Professor Lowe opened his evidence by discussing his medical background. The Inquiry heard how Professor Lowe was a General Registrar at Glasgow Royal Infirmary between November 1974 to December 1977. From 1985 onwards Professor Lowe was a consultant haematologist at Glasgow Royal Infirmary and became co-director of the haemophilia centre in 1988.
During the first day of Professor Lowe’s evidence, Jenni Richards QC asked Professor Lowe about the number of haemophiliacs he treated at Glasgow Royal Infirmary in 1975 compared with how many haemophiliacs they were treating in 1985. Professor Lowe said that in 1975, 103 patients had haemophilia A whilst 15 patients had haemophilia B. In contrast, by 1985, 211 patients had haemophilia A and 56 patients had haemophilia B.

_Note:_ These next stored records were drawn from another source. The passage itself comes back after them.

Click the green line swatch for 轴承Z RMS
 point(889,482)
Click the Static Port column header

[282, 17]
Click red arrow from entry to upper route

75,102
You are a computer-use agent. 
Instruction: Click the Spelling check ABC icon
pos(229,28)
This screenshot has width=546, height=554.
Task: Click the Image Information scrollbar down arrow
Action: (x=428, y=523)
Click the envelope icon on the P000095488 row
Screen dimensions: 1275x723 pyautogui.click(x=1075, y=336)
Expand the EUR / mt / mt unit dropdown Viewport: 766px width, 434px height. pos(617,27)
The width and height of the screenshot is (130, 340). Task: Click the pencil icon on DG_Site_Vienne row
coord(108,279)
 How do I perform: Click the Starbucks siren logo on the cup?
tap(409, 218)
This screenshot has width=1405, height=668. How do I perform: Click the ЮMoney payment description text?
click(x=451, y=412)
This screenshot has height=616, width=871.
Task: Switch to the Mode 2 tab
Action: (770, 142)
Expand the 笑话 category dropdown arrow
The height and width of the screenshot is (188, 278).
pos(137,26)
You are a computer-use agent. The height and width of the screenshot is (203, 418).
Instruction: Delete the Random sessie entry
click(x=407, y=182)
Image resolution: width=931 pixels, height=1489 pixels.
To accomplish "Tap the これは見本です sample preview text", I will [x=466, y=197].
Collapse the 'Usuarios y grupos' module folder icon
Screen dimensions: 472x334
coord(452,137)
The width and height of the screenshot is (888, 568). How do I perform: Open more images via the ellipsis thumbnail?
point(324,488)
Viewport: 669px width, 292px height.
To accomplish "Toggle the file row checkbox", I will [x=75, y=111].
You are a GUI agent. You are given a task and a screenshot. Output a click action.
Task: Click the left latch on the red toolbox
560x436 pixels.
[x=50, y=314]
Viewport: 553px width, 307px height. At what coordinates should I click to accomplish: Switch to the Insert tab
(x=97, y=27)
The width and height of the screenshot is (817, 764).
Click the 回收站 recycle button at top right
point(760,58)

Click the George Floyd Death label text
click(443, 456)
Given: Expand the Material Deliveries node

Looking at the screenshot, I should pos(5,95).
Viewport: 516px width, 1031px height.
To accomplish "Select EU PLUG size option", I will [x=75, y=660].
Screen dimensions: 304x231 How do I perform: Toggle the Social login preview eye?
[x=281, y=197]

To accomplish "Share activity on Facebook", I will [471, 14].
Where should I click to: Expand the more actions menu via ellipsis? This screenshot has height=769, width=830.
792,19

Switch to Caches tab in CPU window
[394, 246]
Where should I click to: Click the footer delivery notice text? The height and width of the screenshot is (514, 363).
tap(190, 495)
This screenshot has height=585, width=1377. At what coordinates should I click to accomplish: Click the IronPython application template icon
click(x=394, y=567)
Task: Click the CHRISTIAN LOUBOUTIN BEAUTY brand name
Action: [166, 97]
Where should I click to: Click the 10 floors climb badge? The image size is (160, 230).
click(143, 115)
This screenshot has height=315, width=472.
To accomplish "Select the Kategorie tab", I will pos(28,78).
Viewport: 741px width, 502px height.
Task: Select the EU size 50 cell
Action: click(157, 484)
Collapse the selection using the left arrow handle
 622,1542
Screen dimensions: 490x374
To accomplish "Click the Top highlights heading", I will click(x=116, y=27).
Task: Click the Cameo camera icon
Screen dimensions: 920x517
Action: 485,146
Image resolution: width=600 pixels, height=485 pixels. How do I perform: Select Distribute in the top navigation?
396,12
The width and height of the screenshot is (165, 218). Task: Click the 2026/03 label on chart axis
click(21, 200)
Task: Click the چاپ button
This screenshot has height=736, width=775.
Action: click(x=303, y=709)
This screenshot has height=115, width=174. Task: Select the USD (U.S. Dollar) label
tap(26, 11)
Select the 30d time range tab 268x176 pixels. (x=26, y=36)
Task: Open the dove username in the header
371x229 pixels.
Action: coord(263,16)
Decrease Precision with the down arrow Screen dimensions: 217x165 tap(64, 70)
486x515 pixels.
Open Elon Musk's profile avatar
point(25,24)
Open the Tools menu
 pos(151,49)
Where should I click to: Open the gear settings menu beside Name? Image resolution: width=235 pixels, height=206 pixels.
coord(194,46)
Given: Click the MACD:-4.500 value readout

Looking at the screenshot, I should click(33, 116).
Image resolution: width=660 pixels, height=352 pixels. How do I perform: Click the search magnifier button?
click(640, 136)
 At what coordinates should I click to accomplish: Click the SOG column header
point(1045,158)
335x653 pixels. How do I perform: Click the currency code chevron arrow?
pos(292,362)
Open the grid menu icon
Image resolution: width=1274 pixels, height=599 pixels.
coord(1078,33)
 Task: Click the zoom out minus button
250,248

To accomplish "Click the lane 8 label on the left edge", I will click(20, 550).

Ms Richards QC then asked Professor Lowe about the type of treatment that was used at the Royal Infirmary. Professor Lowe answered by stating that very little commercial concentrate was used at the Royal Infirmary and that they attempted to use NHS concentrates where possible. He went onto state that due to the remoteness of some areas of Scotland, many local hospitals would treat patients with cryoprecipitate and plasma supplied by the reference centres.
Professor Lowe told the Inquiry that commercial concentrates were only used by Glasgow Royal Infirmary when a patient was due to undergo surgery.
Ms Richards QC then went onto discuss the matter of patients’ records. Professor Lowe stated it was normal procedure at the Infirmary’s haemophilia centre to preserve the records of haemophilia patients.
Professor Lowe then told the Inquiry about the chain of command in terms of ordering blood products. He stated that only consultant haematologists that worked at the Infirmary’s blood bank and blood laboratory were able to order blood products.
In terms of knowledge of non-a, non-b hepatitis, Professor Lowe stated that he did not have any knowledge of this until around 1975. During that time, he was registered for a conference by Dr Forbes and Dr Prentice where Dr Craske was speaking about a reported outbreak of non-a non-b hepatitis.